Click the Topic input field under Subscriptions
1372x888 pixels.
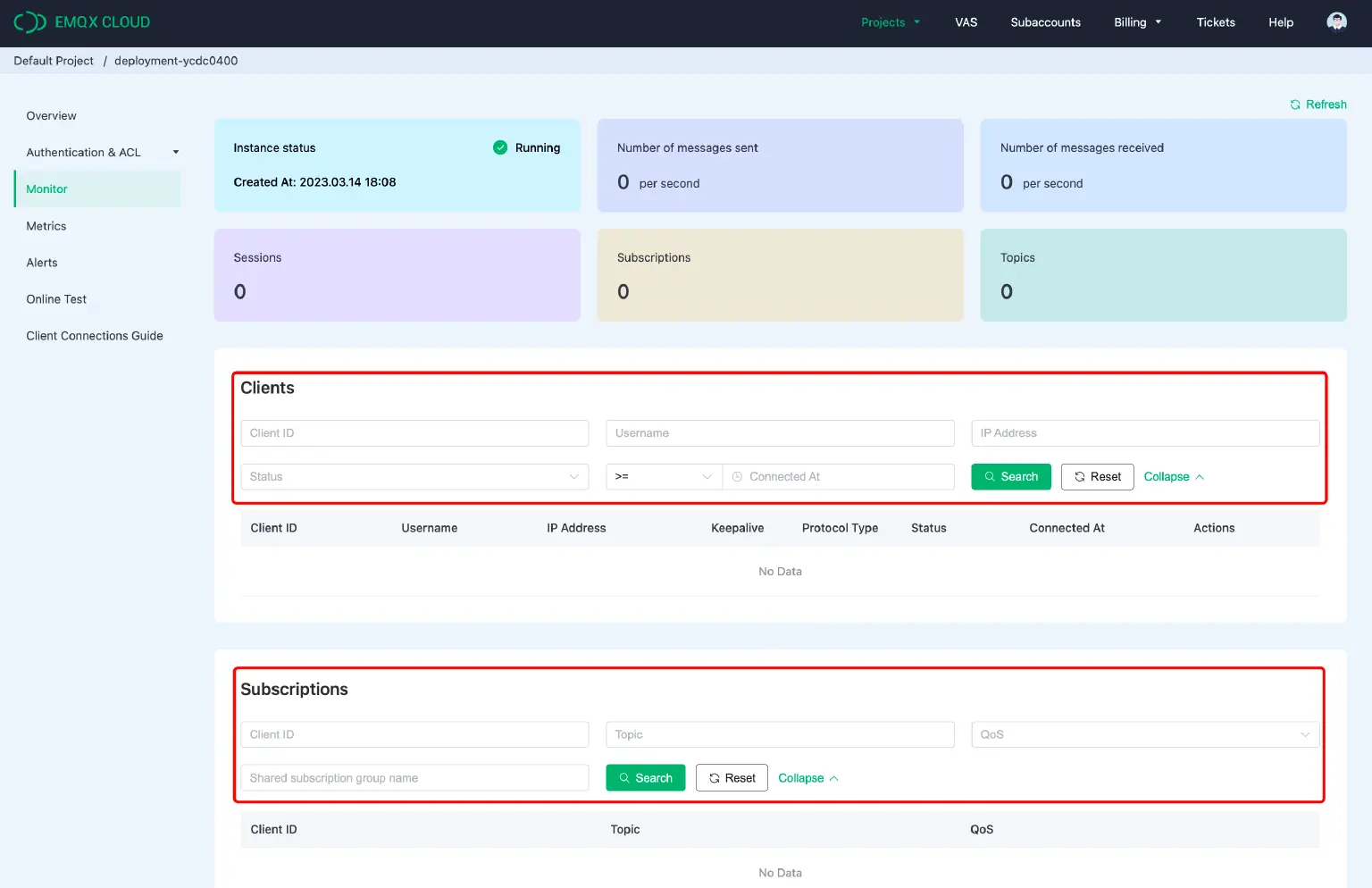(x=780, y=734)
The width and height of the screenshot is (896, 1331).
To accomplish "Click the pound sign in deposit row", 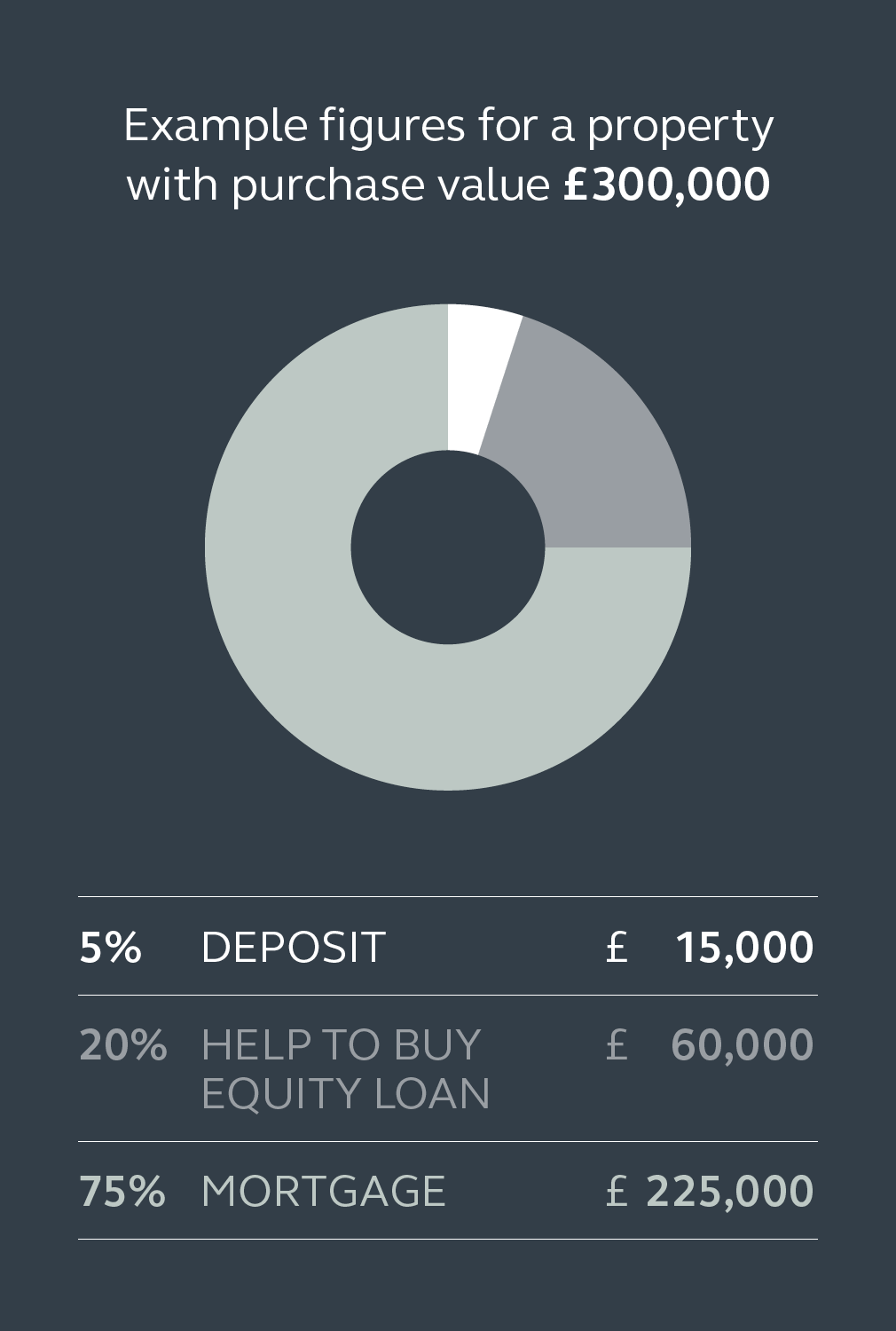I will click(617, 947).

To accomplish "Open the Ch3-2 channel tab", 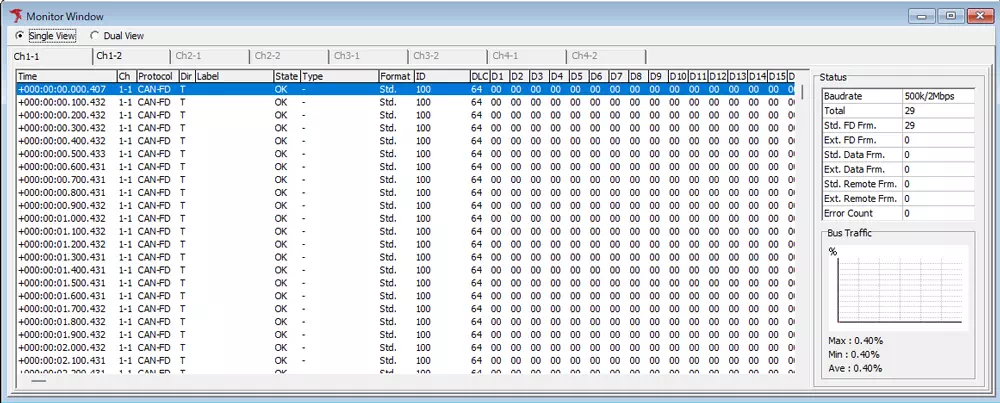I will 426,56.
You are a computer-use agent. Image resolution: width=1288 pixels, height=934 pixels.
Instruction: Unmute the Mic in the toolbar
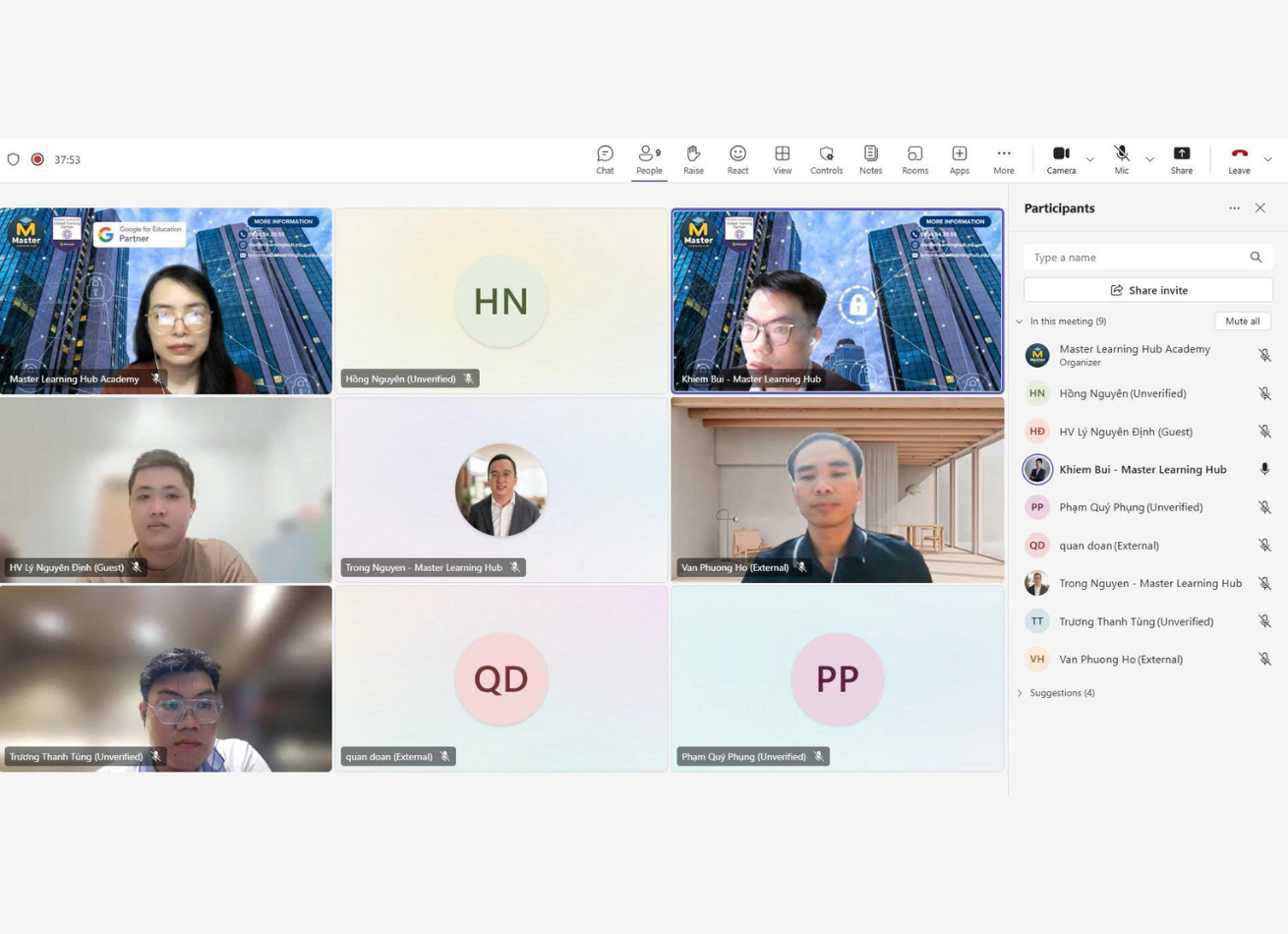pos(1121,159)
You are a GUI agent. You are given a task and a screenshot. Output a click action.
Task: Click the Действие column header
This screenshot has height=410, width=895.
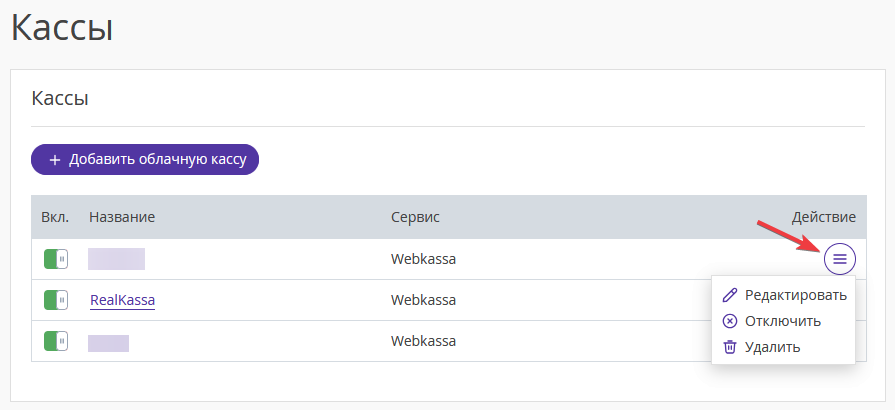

----------------------------------------

• The problem:
All lines from the one containing "Instruction: Unmute the Mic in the toolbar" through the final line of the records are to be retyped exactly; no other lines and no pictures are to be included.

• Response:
Instruction: Unmute the Mic in the toolbar
pos(1121,159)
You are a GUI agent. You are given a task and a screenshot. Output a click action.
Task: Click the Действие column header
This screenshot has height=410, width=895.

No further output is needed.